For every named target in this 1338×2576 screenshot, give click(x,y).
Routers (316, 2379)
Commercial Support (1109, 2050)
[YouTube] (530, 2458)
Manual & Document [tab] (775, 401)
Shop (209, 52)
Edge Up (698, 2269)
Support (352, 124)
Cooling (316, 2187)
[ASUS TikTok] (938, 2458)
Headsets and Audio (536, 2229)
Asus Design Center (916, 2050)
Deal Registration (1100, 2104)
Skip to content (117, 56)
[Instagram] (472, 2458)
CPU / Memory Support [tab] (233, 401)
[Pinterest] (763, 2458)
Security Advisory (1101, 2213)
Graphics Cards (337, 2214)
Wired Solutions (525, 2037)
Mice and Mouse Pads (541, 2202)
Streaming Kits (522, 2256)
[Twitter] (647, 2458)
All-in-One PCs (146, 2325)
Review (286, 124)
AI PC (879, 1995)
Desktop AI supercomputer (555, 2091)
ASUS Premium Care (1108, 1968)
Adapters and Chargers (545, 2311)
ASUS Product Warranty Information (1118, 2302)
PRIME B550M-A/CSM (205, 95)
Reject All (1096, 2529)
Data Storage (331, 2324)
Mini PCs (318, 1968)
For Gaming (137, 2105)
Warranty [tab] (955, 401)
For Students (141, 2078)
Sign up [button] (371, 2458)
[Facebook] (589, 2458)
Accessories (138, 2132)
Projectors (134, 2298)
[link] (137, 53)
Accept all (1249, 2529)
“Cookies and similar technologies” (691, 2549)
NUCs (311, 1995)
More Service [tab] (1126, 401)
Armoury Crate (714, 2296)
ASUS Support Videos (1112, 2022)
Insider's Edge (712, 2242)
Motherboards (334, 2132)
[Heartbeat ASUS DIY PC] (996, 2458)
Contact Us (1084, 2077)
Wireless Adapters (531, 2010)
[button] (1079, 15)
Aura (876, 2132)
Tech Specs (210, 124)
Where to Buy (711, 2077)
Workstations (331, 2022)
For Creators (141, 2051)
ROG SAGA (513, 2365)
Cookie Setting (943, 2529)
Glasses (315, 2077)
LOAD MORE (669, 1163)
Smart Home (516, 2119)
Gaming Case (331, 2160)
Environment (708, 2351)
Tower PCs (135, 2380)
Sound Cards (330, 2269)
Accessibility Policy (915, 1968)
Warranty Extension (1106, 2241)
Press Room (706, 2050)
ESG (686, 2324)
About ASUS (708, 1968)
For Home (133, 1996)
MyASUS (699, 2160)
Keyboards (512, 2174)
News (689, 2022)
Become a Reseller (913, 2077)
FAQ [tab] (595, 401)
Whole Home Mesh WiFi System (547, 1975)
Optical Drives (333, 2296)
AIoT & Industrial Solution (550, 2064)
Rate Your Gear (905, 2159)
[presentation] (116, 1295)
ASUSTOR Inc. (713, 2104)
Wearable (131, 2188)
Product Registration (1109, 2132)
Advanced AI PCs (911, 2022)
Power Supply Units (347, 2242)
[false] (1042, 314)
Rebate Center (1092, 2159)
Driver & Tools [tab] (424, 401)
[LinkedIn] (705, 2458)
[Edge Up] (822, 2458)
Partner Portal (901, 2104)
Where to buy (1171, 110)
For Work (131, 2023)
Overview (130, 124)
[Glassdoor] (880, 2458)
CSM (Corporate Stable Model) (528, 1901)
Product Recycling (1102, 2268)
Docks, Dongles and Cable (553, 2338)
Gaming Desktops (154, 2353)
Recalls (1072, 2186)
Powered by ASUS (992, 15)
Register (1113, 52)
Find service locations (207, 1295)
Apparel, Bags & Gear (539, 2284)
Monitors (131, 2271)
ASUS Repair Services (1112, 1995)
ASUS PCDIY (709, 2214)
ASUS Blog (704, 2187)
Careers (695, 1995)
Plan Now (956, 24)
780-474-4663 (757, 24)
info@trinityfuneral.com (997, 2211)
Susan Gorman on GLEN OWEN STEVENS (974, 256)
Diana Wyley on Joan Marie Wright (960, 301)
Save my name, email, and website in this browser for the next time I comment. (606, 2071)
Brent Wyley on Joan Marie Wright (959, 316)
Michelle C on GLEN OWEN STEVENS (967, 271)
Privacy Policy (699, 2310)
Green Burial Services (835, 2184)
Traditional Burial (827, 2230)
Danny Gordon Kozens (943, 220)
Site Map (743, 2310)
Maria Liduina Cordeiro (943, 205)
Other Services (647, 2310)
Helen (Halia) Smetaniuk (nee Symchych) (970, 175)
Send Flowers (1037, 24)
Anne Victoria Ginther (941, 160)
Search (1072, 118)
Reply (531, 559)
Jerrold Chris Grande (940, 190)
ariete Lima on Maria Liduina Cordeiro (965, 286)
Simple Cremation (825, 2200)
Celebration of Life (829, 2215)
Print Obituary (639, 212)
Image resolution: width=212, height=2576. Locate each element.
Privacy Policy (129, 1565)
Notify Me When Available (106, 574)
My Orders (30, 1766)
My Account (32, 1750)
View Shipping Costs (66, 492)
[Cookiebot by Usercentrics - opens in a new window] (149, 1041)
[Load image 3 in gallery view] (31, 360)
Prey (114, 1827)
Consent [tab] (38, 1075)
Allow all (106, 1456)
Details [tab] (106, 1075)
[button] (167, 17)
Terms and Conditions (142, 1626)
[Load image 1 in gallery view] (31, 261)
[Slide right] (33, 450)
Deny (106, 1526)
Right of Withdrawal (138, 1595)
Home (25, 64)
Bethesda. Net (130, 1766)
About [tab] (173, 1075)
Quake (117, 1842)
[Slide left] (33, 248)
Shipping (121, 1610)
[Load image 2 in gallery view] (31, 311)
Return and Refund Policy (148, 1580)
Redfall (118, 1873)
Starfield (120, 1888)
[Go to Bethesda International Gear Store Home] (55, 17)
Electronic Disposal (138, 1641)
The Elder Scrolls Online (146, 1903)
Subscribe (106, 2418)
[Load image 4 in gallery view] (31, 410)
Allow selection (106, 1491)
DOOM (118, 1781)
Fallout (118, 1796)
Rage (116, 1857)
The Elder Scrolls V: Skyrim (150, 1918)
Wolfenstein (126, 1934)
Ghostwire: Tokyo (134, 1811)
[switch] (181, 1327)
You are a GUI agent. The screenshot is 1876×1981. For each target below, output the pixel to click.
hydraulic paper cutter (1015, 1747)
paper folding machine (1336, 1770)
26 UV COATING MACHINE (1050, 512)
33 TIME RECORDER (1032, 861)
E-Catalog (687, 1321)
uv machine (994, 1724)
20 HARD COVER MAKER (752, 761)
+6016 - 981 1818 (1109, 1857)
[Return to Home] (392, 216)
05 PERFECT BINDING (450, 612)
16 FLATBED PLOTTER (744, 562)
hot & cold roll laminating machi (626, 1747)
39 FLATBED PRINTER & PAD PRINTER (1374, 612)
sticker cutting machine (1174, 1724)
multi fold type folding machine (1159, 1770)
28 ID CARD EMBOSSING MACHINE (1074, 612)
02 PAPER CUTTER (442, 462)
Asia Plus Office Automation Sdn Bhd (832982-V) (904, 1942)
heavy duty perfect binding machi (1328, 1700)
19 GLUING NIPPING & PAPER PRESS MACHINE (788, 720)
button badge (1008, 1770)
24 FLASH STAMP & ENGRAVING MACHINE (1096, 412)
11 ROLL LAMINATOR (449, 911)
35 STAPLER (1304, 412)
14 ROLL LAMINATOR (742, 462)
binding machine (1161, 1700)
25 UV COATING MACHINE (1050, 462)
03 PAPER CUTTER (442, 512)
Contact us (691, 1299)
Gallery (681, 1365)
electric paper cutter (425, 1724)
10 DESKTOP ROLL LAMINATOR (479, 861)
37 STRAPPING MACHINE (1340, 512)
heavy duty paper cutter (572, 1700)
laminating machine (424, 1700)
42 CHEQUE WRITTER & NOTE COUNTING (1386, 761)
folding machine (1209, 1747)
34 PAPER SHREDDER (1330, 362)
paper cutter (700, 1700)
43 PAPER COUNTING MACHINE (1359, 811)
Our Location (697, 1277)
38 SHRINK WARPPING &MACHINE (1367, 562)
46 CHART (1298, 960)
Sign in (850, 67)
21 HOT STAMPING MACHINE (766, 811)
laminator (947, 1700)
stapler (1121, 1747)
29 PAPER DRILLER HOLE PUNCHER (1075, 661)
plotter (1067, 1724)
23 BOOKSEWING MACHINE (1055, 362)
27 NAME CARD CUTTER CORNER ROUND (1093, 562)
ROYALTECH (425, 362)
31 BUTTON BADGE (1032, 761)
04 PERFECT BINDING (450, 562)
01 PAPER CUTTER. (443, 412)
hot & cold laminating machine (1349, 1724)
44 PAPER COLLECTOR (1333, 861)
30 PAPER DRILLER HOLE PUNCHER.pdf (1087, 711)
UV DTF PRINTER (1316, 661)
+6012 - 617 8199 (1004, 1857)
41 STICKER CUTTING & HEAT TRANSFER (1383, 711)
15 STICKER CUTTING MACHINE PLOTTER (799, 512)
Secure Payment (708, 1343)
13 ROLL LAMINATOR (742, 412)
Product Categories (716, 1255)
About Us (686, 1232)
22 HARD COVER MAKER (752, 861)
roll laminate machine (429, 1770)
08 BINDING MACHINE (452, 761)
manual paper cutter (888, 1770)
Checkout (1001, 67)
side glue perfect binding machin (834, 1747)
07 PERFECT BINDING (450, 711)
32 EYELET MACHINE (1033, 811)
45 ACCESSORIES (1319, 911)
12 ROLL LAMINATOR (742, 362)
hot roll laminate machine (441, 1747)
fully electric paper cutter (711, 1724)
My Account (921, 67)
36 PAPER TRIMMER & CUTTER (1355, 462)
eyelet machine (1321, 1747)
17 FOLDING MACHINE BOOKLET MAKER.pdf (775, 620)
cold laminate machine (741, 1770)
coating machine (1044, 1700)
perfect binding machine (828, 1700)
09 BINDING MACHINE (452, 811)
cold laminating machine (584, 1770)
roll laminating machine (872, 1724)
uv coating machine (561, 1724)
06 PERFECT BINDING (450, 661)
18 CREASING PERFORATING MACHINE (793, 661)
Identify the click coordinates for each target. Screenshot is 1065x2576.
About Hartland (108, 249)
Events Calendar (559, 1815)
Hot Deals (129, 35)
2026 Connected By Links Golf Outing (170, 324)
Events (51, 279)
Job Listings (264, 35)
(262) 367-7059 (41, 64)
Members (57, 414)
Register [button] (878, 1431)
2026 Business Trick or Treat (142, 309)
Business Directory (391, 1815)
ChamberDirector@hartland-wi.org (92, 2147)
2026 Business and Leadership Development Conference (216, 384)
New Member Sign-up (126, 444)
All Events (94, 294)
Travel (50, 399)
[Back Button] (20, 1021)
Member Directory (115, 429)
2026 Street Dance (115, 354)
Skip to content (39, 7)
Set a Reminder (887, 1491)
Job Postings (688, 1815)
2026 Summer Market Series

+--

> **TASK DIRECTIONS**
Beginning with the line that has "Starfield (120, 1888)" and ending with the line that has "Rage (116, 1857)", set down the lines above exactly and include no others.

> **ANSWER TO THE PROBLEM**
Starfield (120, 1888)
[Go to Bethesda International Gear Store Home] (55, 17)
Electronic Disposal (138, 1641)
The Elder Scrolls Online (146, 1903)
Subscribe (106, 2418)
[Load image 4 in gallery view] (31, 410)
Allow selection (106, 1491)
DOOM (118, 1781)
Fallout (118, 1796)
Rage (116, 1857)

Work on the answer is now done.